Be realistic and reasonable with yourself and your goals. Don’t fall into the trap of being too ambitious–that can set you up for failure. Making goals attainable, and then working your way up to harder goals from there, is the key to success. Say your goal is to rack up a ton of miles biking or walking to slim down by next month so you’ll fit into your jeans. Especially if you’ve been sedentary, it’s wiser to give yourself a more achievable time frame that includes mini goals. Start by walking around more often and going to more neighborhoods (or paths) for six months, gradually adding time and distance each week.

If a little change is all you can do right now, that’s okay! Over time, little changes can add up to big results. If you want to eat healthier but you’re still ordering out a lot and don’t feel up to cooking yet, try stocking up on healthy low-fat prepared meals. When you’re ready to cook, grab some easy recipes that feature more fruits and veggies, and less fatty, salty, and sugary foods. Keep a bowl of apples, clementines and other healthy grab-and-go options in plain sight for snacking.

Get your support team together.
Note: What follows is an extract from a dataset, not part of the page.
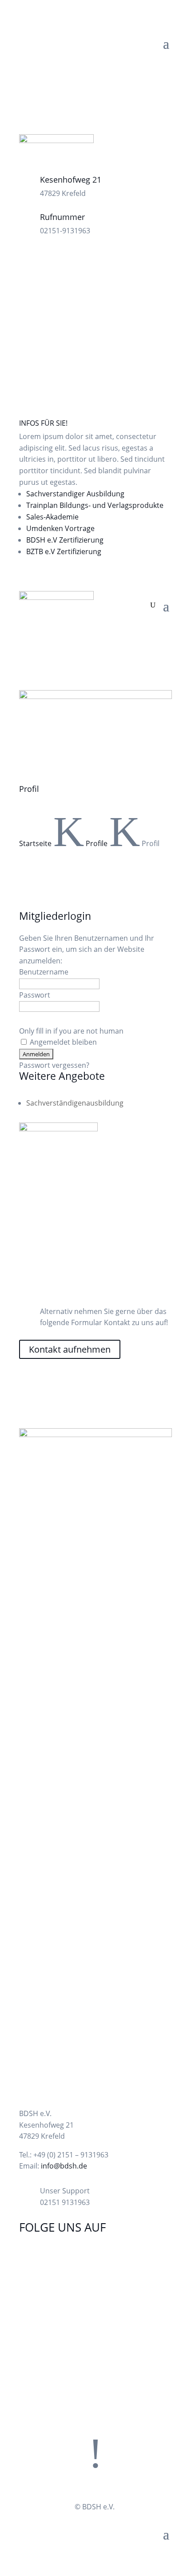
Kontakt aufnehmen (70, 1349)
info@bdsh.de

For many people, making healthy changes is easier when you don’t have to do it alone. Carve out time on your calendar for shared activities like walking nearby trails with a friend, fixing healthier meals with your partner, or playing a game of pickleball with your neighbor.

Have a routine and, whenever possible, try to stick to it. Avoid haphazard mealtimes and sleeping in. Eating at the same time daily can prevent a overeating or a dip in energy, while a regular bedtime and rising time can keep your body and mind functioning at its peak, giving you more stamina to stick to your healthier habits.